In [None]:
from datascience import *
import numpy as np
import matplotlib.pyplot as plt
plt.style.use("fivethirtyeight")
%matplotlib inline

# Week 10: I scream, you scream, we all scream for ice cream and shark attacks
---

Tonight we'll be looking at Ice Cream, Fudge, and Sharks—cool!

In [None]:
tbl = Table.read_table("ice-cream-stats.csv")
tbl

In [None]:
# Let's set some variables to the columns for easier reference
ice, fudge, shark = tbl.column("Ice Cream Sales (cones)"), tbl.column("Fudge Sale Volume (g)"), tbl.column("Shark Attacks") 

# First, let's cement some knowledge
---

Alrighty, before we get into it, let's make sure we are clear on a few things related to distributions, confidence intervals, hypothesis testing, etc.  Let's draw it all out on the chalkboard:

1. **Population**
   - Distribution
   - Population Parameters
     - Mean, SD, others
     
     
2. **Sample**
   - How to obtain (without replacement from pop)
   - Distribution
   - Sample Statistics
     - Mean, SD, others
     
     
3. **Distribution of Sample Statistics**
   - How to obtain (with replacement from sample, or mathematically)
   - Distribution
     - What is the statistic?
   - Features
     - Mean, SD

# Let's talk about relationships
---

Let's consider the following table:

|x|y|
|---|---|
|1|1|
|2|4|
|4|8|
|5|10|

If we were to receive an $x=3$, what would we expect the corresponding $y$ to equal? Why?
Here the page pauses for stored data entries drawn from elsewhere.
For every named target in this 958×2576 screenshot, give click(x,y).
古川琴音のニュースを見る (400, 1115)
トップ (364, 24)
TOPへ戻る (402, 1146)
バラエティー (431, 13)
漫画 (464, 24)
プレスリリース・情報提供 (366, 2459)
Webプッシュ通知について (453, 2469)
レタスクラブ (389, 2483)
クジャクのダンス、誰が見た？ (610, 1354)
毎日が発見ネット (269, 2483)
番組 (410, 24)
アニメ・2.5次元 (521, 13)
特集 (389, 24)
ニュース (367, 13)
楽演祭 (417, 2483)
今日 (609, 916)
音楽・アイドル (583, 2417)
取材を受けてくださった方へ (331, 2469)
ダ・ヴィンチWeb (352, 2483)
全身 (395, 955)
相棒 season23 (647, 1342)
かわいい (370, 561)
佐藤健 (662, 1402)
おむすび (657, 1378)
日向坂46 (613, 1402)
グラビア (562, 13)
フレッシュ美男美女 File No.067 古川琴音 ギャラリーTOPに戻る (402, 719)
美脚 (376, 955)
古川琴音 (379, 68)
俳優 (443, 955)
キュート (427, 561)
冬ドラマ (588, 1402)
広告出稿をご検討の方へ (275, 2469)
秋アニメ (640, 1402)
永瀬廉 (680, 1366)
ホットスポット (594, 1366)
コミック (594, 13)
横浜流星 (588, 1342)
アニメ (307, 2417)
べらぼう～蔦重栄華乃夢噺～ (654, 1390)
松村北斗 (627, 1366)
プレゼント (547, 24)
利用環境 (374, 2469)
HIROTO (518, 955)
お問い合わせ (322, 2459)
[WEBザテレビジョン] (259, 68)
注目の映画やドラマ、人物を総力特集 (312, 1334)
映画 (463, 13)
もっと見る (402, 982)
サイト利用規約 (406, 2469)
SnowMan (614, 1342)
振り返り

Does this expectation seem like a solid choice?

Now, let's consider what we expect the value of $y$ to equal when we receive an $x=6$.

Given x := 6, what do we expect y to equal?

Does this expectation seem like a solid choice?

What about the following graph of `Ice Cream Sales` versus `Fudge Sales Volume`?

In [None]:
tbl.scatter("Ice Cream Sales (cones)", "Fudge Sale Volume (g)")

What, roughly, would we expect $Fudge\ Sales\ Volume$ to equal provided that $Ice\ Cream\ Sales = 100$?

Let's focus on our justification for coming up with a value for $Fudge$.  We saw a strong *relationship* between $Ice \ Cream$ and $Fudge$.  What does that mean?

If we're speaking statistically, then we consider `relationship == association`.  And an association really boils down to the following claim:  

<center>"When this changes value, then that changes value too."</center>

# Correlation
---

What does correlation (or the correlation coefficient) tell us?

Correlation can be positive or negative, and it can be perfect, strong, moderate, weak, or zero.  We can also quantify it using the correlation coefficient, $r$.

So, going back to our table of $x$ and $y$ above, what correlation do we see?  What about for $Ice\ Cream$ and $Fudge$?

In [None]:
# What is the correlation (qualitatively) between x and y?

In [None]:
# Ice Cream and Fudge are strongly associated.
# What is the correlation between Ice Cream and Fudge?  Is it a strong correlation?

So, how do we go about measuring the correlation (finding the correlation coefficient)?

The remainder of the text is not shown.